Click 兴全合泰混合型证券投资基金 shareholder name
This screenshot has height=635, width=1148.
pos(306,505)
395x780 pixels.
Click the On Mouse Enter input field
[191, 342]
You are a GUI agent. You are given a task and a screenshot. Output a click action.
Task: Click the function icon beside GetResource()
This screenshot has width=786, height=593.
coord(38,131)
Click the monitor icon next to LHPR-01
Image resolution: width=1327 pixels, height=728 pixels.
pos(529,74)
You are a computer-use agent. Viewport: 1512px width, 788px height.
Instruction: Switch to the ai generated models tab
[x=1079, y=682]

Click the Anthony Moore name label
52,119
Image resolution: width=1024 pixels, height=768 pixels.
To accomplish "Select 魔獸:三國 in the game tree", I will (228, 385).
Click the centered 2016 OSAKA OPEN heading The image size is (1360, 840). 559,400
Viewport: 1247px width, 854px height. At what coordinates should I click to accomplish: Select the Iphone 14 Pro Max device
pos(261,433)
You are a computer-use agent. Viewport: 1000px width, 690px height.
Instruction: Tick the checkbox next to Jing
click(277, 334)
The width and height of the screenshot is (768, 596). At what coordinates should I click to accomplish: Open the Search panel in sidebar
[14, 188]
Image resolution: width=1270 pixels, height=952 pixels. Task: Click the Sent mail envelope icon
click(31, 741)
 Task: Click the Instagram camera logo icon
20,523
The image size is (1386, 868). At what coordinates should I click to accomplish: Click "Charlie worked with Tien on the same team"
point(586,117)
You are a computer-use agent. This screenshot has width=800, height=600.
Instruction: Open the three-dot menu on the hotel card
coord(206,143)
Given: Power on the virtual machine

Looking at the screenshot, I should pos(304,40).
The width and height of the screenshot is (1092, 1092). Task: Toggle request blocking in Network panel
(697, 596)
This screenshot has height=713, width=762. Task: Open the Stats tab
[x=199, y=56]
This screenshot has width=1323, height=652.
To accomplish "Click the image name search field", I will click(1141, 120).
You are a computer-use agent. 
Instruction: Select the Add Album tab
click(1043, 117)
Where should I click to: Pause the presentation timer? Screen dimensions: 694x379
====
**PROBLEM DESCRIPTION**
Search the listing for "computer" and copy each line holding it.

**RESPONSE TO THIS EXERCISE**
You are a computer-use agent. Viewport: 1512px width, 788px height.
You are a computer-use agent. Viewport: 1000px width, 690px height.
You are a computer-use agent. This screenshot has width=800, height=600.
You are a computer-use agent. 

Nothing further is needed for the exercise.